══ Exercise passage

The two year long Canadian inquiry into disappearing sockeye salmon has finally been released.  In the end, the report didn't pinpoint one cause for the collapse, but fish farms and Canada’s fisheries department was singled out for criticism.

The three volume, twelve hundred page report will land with a loud thud for Canada’s Department of Fisheries and Oceans and Aquaculture industry. After two years of hearings and submissions, the Cohen Commission into the decline of Sockeye Salmon in the Fraser River has issued 75 recommendations.

Retired Judge Bruce Cohen found that Canada’s Department of Fisheries and Oceans are in a potential conflict-of-interest in both promoting salmon farms and regulating them. He is recommending that the department no longer do both.

He is also recommending a freeze on net-pen salmon farms in the Discovery Islands until September of 2020, because they have a potential to introduce exotic diseases and to worsen existing health issues with sockeye salmon.

If evidence is found to pose anything more than a minimal risk to the sockeye before then, he says the fish farms should be prohibited.

Although no single cause has been found for the collapse of the Fraser River sockeye fishery in 2009, he says global warming and the subsequent increase in ocean temperatures play a major role. Pollution and development along the river also are factors. Cohen is recommending the fisheries department continue to implement and financially support policies regarding wild salmon dating back to 1986. He is also very critical of Prime Minister Stephen Harper’s effort to amend Canada’s Fisheries? Act, saying it goes in a very different direction from protecting fish habitat, promoting biodiversity and good management practices.??

The inquiry will cost Canadian taxpayers $25 million dollars Canadian and received over three million pages of documents.

════
══ Supplied material

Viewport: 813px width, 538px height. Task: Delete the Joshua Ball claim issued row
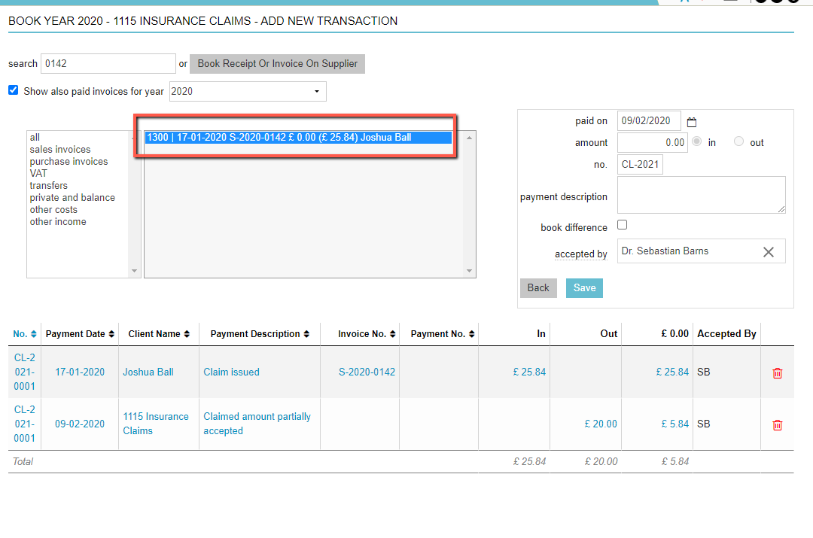tap(778, 372)
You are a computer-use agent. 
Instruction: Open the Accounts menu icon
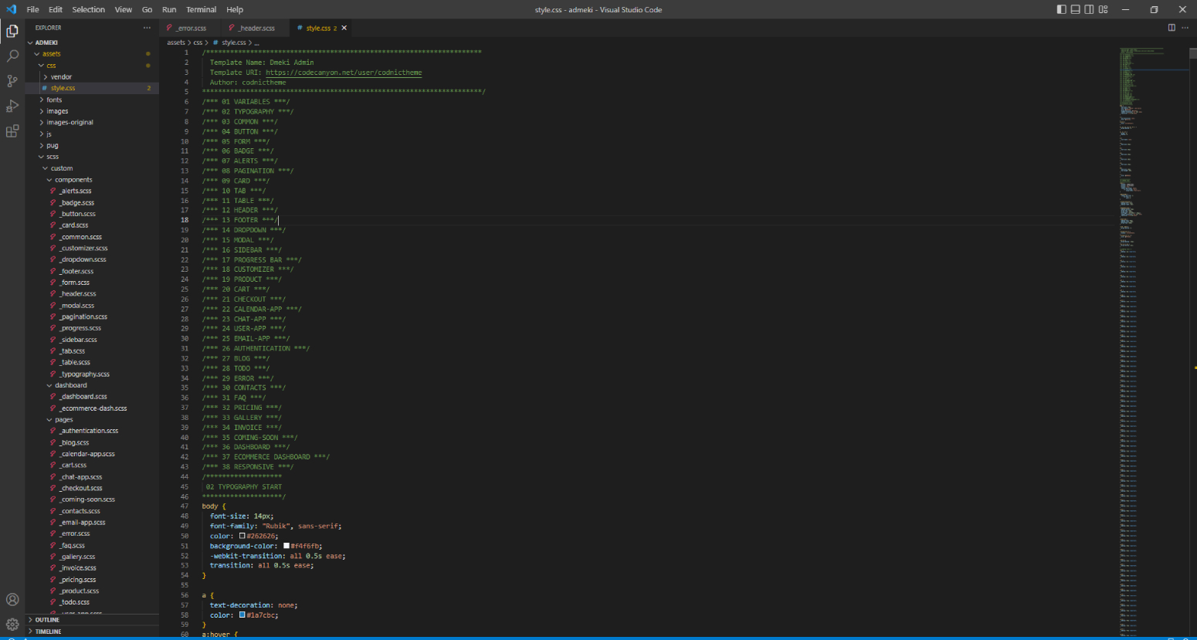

════

■ Description of the task ■
Restate the passage of the sockeye salmon report text starting at "The three volume, twelve" and ending at "issued 75 recommendations.", using "salmon farming industry" in place of "Aquaculture industry".

■ Exercise result ■
The three volume, twelve hundred page report will land with a loud thud for Canada’s Department of Fisheries and Oceans and salmon farming industry. After two years of hearings and submissions, the Cohen Commission into the decline of Sockeye Salmon in the Fraser River has issued 75 recommendations.